# Activity:
Within the data that follows, set down exactly the lines from the one containing "Viewport: 1315px width, 654px" through the one containing "This screenshot has height=454, width=800.", both ends included.

====== Provided records ======

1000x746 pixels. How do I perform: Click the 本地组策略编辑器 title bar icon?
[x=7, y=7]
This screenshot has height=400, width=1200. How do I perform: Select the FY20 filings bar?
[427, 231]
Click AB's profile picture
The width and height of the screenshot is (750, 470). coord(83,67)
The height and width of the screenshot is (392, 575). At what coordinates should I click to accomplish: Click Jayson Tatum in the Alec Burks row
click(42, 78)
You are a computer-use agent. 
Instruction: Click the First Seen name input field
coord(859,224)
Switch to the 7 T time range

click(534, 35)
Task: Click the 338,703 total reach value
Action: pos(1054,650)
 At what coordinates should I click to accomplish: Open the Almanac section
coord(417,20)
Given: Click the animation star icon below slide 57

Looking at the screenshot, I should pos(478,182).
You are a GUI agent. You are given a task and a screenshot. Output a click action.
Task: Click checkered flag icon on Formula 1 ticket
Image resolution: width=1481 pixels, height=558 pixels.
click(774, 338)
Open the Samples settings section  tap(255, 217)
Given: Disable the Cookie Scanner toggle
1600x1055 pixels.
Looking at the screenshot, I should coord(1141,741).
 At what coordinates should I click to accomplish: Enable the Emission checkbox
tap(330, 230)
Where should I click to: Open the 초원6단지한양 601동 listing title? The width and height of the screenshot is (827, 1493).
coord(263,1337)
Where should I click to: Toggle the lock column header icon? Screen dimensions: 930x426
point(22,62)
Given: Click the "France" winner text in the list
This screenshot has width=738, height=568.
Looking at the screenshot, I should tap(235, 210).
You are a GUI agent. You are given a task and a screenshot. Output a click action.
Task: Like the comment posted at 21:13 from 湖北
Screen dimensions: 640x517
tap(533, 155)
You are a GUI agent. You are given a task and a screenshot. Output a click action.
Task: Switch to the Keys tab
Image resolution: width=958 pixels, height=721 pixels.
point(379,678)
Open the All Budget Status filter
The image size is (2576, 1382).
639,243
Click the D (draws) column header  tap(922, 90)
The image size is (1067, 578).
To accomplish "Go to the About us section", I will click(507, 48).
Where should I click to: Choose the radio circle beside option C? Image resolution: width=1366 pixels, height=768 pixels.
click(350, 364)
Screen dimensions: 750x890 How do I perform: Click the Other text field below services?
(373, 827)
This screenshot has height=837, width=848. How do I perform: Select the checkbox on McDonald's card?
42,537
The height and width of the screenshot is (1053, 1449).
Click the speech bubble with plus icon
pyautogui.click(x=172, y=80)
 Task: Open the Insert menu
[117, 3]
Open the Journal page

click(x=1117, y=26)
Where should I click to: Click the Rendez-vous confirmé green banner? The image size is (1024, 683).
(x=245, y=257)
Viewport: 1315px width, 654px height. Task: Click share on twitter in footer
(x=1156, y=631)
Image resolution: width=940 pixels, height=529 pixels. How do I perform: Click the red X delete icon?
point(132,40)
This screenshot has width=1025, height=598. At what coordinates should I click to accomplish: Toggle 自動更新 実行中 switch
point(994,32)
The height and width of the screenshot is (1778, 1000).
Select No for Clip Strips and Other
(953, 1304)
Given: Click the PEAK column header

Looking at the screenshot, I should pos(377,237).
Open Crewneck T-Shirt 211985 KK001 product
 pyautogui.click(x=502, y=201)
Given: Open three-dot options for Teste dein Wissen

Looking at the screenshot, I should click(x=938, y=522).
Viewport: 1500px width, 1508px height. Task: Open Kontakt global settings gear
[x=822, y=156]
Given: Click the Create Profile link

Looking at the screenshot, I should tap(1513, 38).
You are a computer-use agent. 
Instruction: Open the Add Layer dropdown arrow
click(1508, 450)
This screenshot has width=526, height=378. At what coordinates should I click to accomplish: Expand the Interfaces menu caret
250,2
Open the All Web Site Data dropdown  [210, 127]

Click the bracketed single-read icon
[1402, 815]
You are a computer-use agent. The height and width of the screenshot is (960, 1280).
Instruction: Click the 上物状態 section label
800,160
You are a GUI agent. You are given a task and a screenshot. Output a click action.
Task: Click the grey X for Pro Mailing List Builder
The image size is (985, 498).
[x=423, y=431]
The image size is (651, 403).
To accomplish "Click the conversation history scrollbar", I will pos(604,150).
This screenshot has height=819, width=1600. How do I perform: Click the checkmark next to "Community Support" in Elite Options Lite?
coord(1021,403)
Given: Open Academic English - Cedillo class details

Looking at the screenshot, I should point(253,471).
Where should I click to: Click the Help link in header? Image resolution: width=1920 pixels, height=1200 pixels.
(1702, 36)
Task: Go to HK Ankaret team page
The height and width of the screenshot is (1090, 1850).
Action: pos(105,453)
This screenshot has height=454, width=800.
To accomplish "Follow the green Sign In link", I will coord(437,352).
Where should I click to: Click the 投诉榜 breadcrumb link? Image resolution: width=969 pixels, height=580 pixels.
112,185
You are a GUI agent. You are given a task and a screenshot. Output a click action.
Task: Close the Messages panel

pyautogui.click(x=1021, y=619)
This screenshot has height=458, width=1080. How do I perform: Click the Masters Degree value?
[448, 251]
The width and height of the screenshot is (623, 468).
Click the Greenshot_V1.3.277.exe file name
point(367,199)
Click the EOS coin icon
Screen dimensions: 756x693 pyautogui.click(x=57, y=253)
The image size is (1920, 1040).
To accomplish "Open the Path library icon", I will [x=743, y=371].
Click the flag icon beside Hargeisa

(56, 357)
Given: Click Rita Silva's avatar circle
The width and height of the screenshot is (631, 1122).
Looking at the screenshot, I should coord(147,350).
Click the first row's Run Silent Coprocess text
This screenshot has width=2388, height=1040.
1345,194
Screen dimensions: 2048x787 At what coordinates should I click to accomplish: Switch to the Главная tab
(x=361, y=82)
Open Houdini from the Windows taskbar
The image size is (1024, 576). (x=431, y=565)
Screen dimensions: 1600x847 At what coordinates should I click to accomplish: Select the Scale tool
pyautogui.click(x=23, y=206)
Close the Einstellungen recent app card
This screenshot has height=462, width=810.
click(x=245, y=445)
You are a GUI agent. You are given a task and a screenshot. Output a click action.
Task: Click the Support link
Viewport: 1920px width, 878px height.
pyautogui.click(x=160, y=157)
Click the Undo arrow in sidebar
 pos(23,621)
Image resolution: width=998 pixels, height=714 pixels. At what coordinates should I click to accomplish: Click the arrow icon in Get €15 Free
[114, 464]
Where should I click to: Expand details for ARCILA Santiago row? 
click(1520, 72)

======

# Response to the task:
Viewport: 1315px width, 654px height. Task: Click share on twitter in footer
(x=1156, y=631)
Image resolution: width=940 pixels, height=529 pixels. How do I perform: Click the red X delete icon?
point(132,40)
This screenshot has width=1025, height=598. At what coordinates should I click to accomplish: Toggle 自動更新 実行中 switch
point(994,32)
The height and width of the screenshot is (1778, 1000).
Select No for Clip Strips and Other
(953, 1304)
Given: Click the PEAK column header

Looking at the screenshot, I should pos(377,237).
Open Crewneck T-Shirt 211985 KK001 product
 pyautogui.click(x=502, y=201)
Given: Open three-dot options for Teste dein Wissen

Looking at the screenshot, I should click(x=938, y=522).
Viewport: 1500px width, 1508px height. Task: Open Kontakt global settings gear
[x=822, y=156]
Given: Click the Create Profile link

Looking at the screenshot, I should tap(1513, 38).
You are a computer-use agent. 
Instruction: Open the Add Layer dropdown arrow
click(1508, 450)
This screenshot has width=526, height=378. At what coordinates should I click to accomplish: Expand the Interfaces menu caret
250,2
Open the All Web Site Data dropdown  [210, 127]

Click the bracketed single-read icon
[1402, 815]
You are a computer-use agent. The height and width of the screenshot is (960, 1280).
Instruction: Click the 上物状態 section label
800,160
You are a GUI agent. You are given a task and a screenshot. Output a click action.
Task: Click the grey X for Pro Mailing List Builder
The image size is (985, 498).
[x=423, y=431]
The image size is (651, 403).
To accomplish "Click the conversation history scrollbar", I will pos(604,150).
This screenshot has height=819, width=1600. How do I perform: Click the checkmark next to "Community Support" in Elite Options Lite?
coord(1021,403)
Given: Open Academic English - Cedillo class details

Looking at the screenshot, I should point(253,471).
Where should I click to: Click the Help link in header? Image resolution: width=1920 pixels, height=1200 pixels.
(1702, 36)
Task: Go to HK Ankaret team page
The height and width of the screenshot is (1090, 1850).
Action: pos(105,453)
This screenshot has height=454, width=800.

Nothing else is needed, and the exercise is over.